僕等は彷徨う、愛を求めて。Ⅱ



ふたりを見送って、4人無言のままリビングへ戻る。


あたしは最後尾を歩いて、ソファーには向かわず冷蔵庫へ向かった。


開けて、最初は作り置きしたココアに手を伸ばしたけれど、すぐに水の入ったペットボトルを選ぶ。

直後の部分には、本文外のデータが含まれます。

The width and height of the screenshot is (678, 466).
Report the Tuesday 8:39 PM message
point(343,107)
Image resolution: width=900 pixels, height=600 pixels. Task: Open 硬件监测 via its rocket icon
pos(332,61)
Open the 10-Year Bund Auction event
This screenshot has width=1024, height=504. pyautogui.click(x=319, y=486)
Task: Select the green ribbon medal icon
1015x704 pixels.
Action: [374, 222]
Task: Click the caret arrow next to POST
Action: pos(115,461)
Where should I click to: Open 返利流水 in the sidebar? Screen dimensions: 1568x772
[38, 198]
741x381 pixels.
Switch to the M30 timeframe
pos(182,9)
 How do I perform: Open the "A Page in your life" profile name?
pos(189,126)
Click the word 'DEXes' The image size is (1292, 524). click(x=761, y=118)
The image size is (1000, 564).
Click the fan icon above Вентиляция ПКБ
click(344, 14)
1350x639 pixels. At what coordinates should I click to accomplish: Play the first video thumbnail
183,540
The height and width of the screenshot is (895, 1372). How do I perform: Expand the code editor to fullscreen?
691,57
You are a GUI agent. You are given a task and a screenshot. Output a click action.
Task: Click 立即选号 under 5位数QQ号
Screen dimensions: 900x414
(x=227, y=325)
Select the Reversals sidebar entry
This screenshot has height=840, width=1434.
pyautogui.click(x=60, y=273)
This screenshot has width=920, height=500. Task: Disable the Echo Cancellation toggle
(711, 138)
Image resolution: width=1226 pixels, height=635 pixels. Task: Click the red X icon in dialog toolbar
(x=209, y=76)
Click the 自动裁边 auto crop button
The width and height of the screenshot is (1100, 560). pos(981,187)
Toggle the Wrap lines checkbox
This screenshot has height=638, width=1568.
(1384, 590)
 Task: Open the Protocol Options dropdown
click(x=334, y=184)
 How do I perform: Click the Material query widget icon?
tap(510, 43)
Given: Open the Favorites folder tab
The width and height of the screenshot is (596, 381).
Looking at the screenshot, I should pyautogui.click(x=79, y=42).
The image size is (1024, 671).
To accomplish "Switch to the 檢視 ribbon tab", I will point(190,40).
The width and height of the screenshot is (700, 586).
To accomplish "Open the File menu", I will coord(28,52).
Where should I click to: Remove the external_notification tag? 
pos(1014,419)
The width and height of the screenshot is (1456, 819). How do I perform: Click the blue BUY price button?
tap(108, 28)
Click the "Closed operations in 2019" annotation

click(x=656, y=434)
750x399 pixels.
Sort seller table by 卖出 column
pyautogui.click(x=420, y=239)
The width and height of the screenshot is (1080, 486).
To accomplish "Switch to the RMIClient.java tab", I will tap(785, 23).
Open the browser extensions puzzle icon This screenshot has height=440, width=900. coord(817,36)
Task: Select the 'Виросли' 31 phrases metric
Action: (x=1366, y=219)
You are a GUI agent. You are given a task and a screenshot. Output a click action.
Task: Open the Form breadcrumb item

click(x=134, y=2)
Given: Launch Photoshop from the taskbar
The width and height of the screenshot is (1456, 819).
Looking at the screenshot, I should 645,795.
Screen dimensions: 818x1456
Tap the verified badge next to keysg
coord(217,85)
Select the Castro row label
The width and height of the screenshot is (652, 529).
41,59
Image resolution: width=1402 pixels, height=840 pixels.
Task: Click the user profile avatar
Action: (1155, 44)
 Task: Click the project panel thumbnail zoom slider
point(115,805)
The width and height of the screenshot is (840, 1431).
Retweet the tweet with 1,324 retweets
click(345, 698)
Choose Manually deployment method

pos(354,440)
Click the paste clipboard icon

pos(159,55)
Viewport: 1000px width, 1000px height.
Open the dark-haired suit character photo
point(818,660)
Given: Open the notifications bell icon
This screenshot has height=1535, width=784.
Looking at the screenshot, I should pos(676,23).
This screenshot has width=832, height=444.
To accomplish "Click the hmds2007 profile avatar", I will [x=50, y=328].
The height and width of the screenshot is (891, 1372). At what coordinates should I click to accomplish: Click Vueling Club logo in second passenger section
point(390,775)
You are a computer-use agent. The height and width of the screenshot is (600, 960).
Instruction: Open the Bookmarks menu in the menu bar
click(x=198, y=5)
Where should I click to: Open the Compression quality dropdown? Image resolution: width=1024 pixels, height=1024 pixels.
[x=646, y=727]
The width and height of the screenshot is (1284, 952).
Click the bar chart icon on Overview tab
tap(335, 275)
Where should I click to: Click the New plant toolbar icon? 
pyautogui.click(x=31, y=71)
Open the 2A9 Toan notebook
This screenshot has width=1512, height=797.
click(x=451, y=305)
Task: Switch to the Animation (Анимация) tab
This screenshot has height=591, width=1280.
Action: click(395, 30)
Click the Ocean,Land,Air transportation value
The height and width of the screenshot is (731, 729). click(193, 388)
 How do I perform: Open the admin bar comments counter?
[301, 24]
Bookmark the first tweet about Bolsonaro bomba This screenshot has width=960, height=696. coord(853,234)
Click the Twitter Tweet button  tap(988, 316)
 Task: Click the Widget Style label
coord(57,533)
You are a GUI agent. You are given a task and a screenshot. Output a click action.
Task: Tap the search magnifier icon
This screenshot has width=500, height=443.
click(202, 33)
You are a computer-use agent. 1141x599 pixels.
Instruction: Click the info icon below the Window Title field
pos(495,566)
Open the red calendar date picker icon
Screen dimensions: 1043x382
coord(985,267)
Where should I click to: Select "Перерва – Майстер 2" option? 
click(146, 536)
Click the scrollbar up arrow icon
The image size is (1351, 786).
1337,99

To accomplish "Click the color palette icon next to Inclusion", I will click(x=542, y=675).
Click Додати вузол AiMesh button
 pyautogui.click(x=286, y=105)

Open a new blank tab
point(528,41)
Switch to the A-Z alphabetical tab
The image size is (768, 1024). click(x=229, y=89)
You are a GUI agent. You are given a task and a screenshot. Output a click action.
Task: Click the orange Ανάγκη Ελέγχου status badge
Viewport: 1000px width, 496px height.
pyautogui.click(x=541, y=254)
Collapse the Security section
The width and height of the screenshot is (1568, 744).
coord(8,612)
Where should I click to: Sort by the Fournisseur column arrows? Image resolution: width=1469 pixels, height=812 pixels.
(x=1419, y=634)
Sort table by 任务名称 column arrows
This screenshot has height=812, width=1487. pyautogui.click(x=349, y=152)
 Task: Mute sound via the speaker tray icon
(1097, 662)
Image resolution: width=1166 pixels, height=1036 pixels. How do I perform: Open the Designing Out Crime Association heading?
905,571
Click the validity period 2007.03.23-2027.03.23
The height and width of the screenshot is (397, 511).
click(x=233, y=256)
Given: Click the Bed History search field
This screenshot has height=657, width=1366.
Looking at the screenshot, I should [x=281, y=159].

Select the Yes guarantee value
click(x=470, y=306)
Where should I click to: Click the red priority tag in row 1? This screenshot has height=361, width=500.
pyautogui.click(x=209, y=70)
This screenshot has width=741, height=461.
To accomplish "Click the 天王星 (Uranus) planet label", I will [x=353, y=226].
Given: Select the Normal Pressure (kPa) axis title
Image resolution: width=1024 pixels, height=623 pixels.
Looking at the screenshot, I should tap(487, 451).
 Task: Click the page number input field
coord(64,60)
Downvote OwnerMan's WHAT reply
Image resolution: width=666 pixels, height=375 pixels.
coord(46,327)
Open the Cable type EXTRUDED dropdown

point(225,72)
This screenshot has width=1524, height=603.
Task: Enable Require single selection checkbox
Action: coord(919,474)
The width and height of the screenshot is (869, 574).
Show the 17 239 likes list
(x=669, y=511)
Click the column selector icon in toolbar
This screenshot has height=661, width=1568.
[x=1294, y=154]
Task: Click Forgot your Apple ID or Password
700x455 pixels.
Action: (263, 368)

目を閉じて、深呼吸して、バタンと冷蔵庫のドアを閉めたと同時に目を開けた。



――大丈夫。乗りきれる。

今、この瞬間だけなら。



「さすがに、バレたよねぇ……」


ソファーに祠稀が座り、カーペットに彗と有須が座っている。あたしはそこには混ざらず、ダイニングテーブルの椅子に腰かけた。


あたしを見つめる4つの瞳は、困惑に揺れている。




「父親のこと愛してるなんて、気持ち悪いでしょ」



誰も、何も、喋らない。


まるで息をするのでさえ気を遣いそうな空気に、あたしは既に耐えられなかった。


諦めたと言ったほうが正しい気がするけれど、もはやどうでもいいことだ。


嘘が、無駄になってしまったんだから。


あとは崩れるのを。築いた幸せという名の囲いが崩れるのを。朽ちるのを、待つだけだ。


「……ごめん。まさか緑夏ちゃんが来るとは……。ごめん、この話、また今度でいいかな。ちょっと……疲れた」


そう、疲れた。

体中に鉛が乗っかってるみたいに喋る気力がないし、動くことさえ面倒くさい。


ゆらりと立ち上がり、何も言わない3人に、あたしも何も言わず自室に脚を向けた。



――眠りたい。


深く、深く、どこまでも堕ちるみたいに。